## Task prompt
The expected output is every entry below, exact in every character.

## Input records

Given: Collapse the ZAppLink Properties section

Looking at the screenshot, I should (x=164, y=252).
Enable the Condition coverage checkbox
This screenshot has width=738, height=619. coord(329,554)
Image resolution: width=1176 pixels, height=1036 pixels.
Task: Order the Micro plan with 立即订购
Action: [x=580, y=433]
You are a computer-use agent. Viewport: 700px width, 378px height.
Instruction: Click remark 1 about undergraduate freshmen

## Answer to the problem
Given: Collapse the ZAppLink Properties section

Looking at the screenshot, I should (x=164, y=252).
Enable the Condition coverage checkbox
This screenshot has width=738, height=619. coord(329,554)
Image resolution: width=1176 pixels, height=1036 pixels.
Task: Order the Micro plan with 立即订购
Action: [x=580, y=433]
You are a computer-use agent. Viewport: 700px width, 378px height.
Instruction: Click remark 1 about undergraduate freshmen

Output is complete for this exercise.